## Extract provided:
.....
Friday 28 December 2012












Understanding the Nikon D600

PART I - WHAT SORT OF A CAMERA IS THE D600?

Nikon D600 with Nikkor Ai-S 28mm f/2.8




Searching the Internet for reviews on the Nikon D600, you will usually find lists of specifications and different high ISO series, along with some nitpicking about perceived omissions like a dedicated ISO button. This is how it works. Reviewers review what they see and compare what can be compared.

But there is no way one can fully appreciate the D600 based on such a review. Its secrets lie much deeper than its grip, the control buttons or the specifications.

The Nikon D600 is a game-changer. 

Together with the D800, the Nikon D600 is the new state-of-the-art. 

The evolution of digital has had a long uphill climb, and reached a new plateau.


In the following, I will try to show you how, and perhaps why.



The D600 & D800 make the cleanest, most detailed images ever

You all know this; the Nikon D600 has the second highest resolution among full-frame cameras, and the D800 has the highest, with even more fine detail. The D800 wins in resolution but in image quality, the two are very closely related.

However, the most striking quality of both cameras is not about resolution; it is about the image quality as a whole.

There are no cameras before them which can register such clean images, full of detail, darkness, colour and light, without adding or detracting.

Some reviewers have understood this.

DPReview covers much of it here here

DxO Optics has evaluated the sensor here 

And there are a few more:

Still, however good, all these reviewers still miss a few fundamental aspects of the Nikon D600, and of the D800 as well.

I will try to throw some light on the D600, from a different angle.



This is not another review

I will try to cover what is not understood in the Nikon D600, or the D800, but I am not a reviewer, I do not write for money, I am not going to make another high ISO series or write about petty details.

I feel tempted to do just that, because some views expressed elsewhere really miss the point, but most of all I am driven by sheer amazement over what the D600 is capable of. This is what I am going to try to cover.
.....
## Given information:
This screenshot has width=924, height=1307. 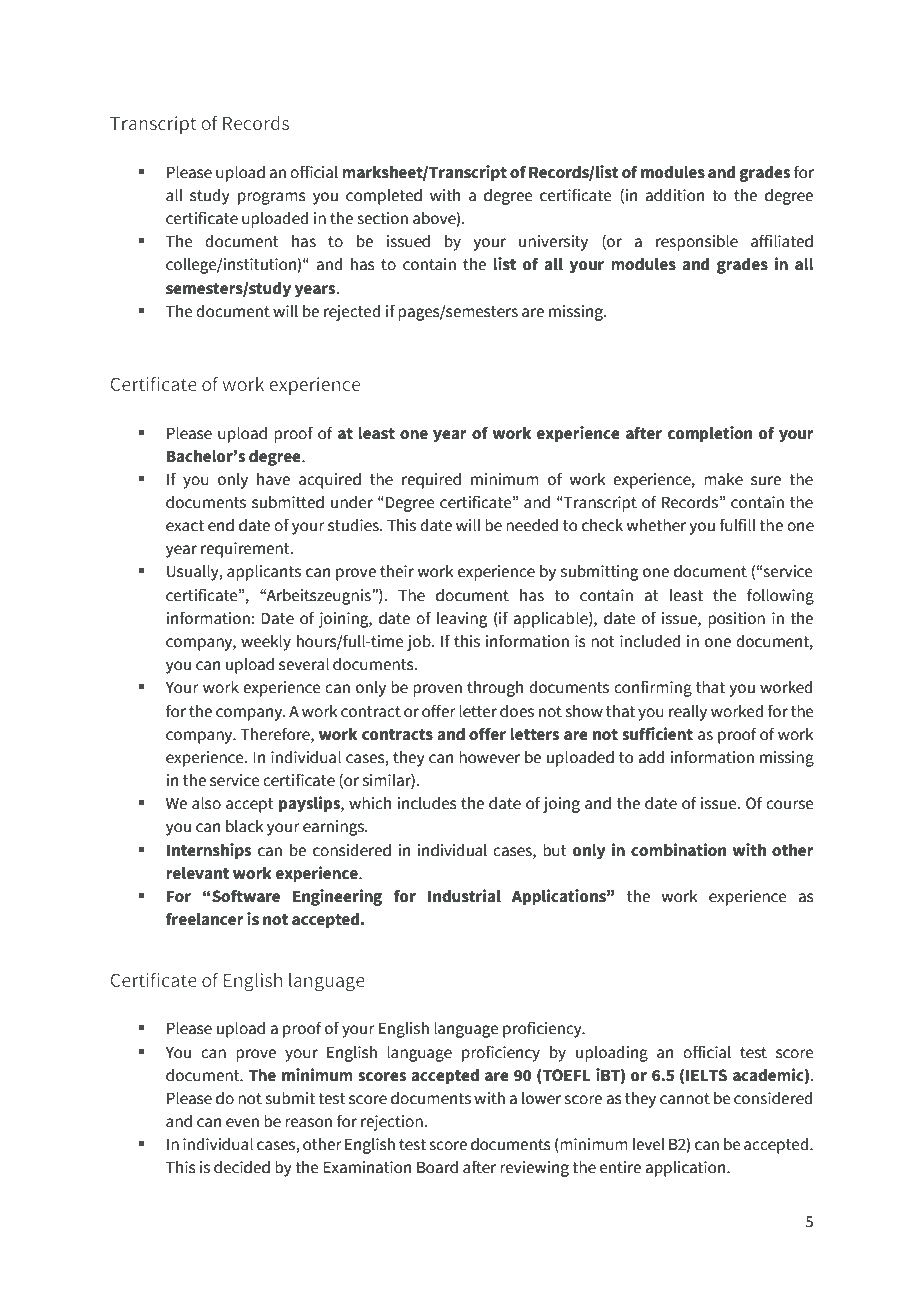 I want to click on university, so click(x=553, y=243).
.....
## Problem details:
Translate the sentence "Reviewers review what they see and compare what can be compared." from the Nikon D600 article into Spanish.

## Result of the exercise:
Los críticos analizan lo que ven y comparan lo que se puede comparar.